DocNow / twarc-csv

A plugin for twarc2 for converting tweet JSON into DataFrames and exporting to CSV.
MIT License
31 stars 10 forks source link

Expand Referenced Tweets #21

Closed igorbrigadir closed 3 years ago

igorbrigadir commented 3 years ago

Currently it leaves referenced_tweets list alone, the column in the CSV ends up like this:

[{"type": "replied_to", "id": "1380226330034372610"}]
[{"type": "quoted", "id": "1380226330034372610"}]
[{"type"": "retweeted", "id": "1261081519566675969"}]

but we could expand this into separate columns:

referenced_tweets.replied_to
referenced_tweets.quoted
referenced_tweets.retweeted

and by extension, type column should be a list like ["reply"] or ["retweet","reply","quote"] if it's a quote tweet that's a reply to someone that was then retweeted. type should also be __inferred_tweet_type or something to indicate where this field is coming from.
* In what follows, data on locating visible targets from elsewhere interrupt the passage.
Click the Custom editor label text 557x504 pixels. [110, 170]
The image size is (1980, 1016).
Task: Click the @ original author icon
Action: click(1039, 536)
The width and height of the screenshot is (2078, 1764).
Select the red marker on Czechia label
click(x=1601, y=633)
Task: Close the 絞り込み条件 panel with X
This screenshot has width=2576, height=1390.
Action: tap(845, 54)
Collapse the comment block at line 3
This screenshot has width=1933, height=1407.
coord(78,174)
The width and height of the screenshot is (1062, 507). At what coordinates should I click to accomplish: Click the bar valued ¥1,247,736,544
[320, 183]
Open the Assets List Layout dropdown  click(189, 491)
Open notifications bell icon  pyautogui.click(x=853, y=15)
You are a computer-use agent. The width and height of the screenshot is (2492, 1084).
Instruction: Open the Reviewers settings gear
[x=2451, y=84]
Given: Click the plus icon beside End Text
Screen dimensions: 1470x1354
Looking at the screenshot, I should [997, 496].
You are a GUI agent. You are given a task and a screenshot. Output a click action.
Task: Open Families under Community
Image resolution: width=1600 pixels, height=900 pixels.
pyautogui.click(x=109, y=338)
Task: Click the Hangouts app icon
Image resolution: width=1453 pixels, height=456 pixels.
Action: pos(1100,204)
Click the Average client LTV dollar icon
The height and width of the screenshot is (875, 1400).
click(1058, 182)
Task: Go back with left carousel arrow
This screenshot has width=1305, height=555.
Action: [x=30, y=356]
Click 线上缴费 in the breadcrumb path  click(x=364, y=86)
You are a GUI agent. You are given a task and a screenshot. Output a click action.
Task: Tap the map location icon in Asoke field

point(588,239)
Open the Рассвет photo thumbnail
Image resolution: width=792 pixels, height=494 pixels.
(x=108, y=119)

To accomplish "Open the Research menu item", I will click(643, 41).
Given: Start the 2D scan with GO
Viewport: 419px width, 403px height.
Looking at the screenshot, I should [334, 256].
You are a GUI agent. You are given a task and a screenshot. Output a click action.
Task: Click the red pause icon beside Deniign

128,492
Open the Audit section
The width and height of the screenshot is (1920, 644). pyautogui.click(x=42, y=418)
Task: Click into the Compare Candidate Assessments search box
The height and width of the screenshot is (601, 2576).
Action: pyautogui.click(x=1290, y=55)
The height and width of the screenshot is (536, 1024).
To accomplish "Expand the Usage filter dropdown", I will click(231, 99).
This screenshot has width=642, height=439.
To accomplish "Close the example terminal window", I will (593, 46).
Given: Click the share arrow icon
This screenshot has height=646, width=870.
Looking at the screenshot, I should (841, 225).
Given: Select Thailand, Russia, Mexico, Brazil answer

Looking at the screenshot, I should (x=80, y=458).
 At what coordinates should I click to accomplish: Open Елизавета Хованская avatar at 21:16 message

igorbrigadir commented 3 years ago

The CSV would endup looking like:

referenced_tweets.replied_to,referenced_tweets.quoted,referenced_tweets.retweeted,
,,1261081519566675969,
referenced_tweets.replied_to,referenced_tweets.quoted,referenced_tweets.retweeted,
1380226330034372610,,,

etc

igorbrigadir commented 3 years ago

Followup: https://twittercommunity.com/t/usersretweets-problem-with-json-normalize-to-flatten-the-nested-json/157713

igorbrigadir commented 3 years ago

This is done with ChainMap now:

            # reconstruct referenced_tweets object
            referenced_tweets = [
                {r["type"]: {"id": r["id"]}} for r in tweet["referenced_tweets"]
            ]
            # leave behind references, but not the full tweets
            # ChainMap flattens list into properties
            tweet["referenced_tweets"] = dict(ChainMap(*referenced_tweets))